- _EXERCISE DETAILS_:
Repeat the data verbatim.

++++ SOURCE DATA ++++

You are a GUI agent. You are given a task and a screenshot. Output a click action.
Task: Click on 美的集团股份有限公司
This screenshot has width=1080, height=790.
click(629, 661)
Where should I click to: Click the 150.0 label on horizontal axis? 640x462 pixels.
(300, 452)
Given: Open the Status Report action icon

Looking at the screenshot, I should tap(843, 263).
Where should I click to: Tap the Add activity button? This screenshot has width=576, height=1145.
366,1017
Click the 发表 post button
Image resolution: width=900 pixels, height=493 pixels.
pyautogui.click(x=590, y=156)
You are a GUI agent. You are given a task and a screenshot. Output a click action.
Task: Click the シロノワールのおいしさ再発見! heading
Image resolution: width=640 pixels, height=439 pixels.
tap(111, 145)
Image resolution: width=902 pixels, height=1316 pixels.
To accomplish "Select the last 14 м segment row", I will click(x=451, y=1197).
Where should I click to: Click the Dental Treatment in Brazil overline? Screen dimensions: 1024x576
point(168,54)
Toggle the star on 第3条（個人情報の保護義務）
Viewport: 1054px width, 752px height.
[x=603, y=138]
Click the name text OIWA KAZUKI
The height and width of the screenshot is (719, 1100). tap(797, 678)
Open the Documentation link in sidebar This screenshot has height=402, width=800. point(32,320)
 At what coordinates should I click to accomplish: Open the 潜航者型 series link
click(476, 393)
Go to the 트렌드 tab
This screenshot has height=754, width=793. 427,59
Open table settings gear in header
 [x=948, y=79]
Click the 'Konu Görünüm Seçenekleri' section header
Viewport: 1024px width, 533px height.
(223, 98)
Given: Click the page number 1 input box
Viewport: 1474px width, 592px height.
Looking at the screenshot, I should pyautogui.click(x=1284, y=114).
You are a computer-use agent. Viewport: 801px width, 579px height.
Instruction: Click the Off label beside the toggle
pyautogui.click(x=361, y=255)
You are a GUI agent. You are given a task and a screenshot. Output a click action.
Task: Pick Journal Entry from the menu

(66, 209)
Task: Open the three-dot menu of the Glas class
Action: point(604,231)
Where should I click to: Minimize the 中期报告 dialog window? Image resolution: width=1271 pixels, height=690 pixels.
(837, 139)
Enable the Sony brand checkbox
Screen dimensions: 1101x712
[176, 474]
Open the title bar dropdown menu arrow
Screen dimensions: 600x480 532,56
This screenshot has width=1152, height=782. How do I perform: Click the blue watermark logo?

++++

- _THE COMPLETED TASK_:
You are a GUI agent. You are given a task and a screenshot. Output a click action.
Task: Click on 美的集团股份有限公司
This screenshot has width=1080, height=790.
click(629, 661)
Where should I click to: Click the 150.0 label on horizontal axis? 640x462 pixels.
(300, 452)
Given: Open the Status Report action icon

Looking at the screenshot, I should tap(843, 263).
Where should I click to: Tap the Add activity button? This screenshot has width=576, height=1145.
366,1017
Click the 发表 post button
Image resolution: width=900 pixels, height=493 pixels.
pyautogui.click(x=590, y=156)
You are a GUI agent. You are given a task and a screenshot. Output a click action.
Task: Click the シロノワールのおいしさ再発見! heading
Image resolution: width=640 pixels, height=439 pixels.
tap(111, 145)
Image resolution: width=902 pixels, height=1316 pixels.
To accomplish "Select the last 14 м segment row", I will click(x=451, y=1197).
Where should I click to: Click the Dental Treatment in Brazil overline? Screen dimensions: 1024x576
point(168,54)
Toggle the star on 第3条（個人情報の保護義務）
Viewport: 1054px width, 752px height.
[x=603, y=138]
Click the name text OIWA KAZUKI
The height and width of the screenshot is (719, 1100). tap(797, 678)
Open the Documentation link in sidebar This screenshot has height=402, width=800. point(32,320)
 At what coordinates should I click to accomplish: Open the 潜航者型 series link
click(476, 393)
Go to the 트렌드 tab
This screenshot has height=754, width=793. 427,59
Open table settings gear in header
 [x=948, y=79]
Click the 'Konu Görünüm Seçenekleri' section header
Viewport: 1024px width, 533px height.
(223, 98)
Given: Click the page number 1 input box
Viewport: 1474px width, 592px height.
Looking at the screenshot, I should pyautogui.click(x=1284, y=114).
You are a computer-use agent. Viewport: 801px width, 579px height.
Instruction: Click the Off label beside the toggle
pyautogui.click(x=361, y=255)
You are a GUI agent. You are given a task and a screenshot. Output a click action.
Task: Pick Journal Entry from the menu

(66, 209)
Task: Open the three-dot menu of the Glas class
Action: point(604,231)
Where should I click to: Minimize the 中期报告 dialog window? Image resolution: width=1271 pixels, height=690 pixels.
(837, 139)
Enable the Sony brand checkbox
Screen dimensions: 1101x712
[176, 474]
Open the title bar dropdown menu arrow
Screen dimensions: 600x480 532,56
This screenshot has width=1152, height=782. How do I perform: Click the blue watermark logo?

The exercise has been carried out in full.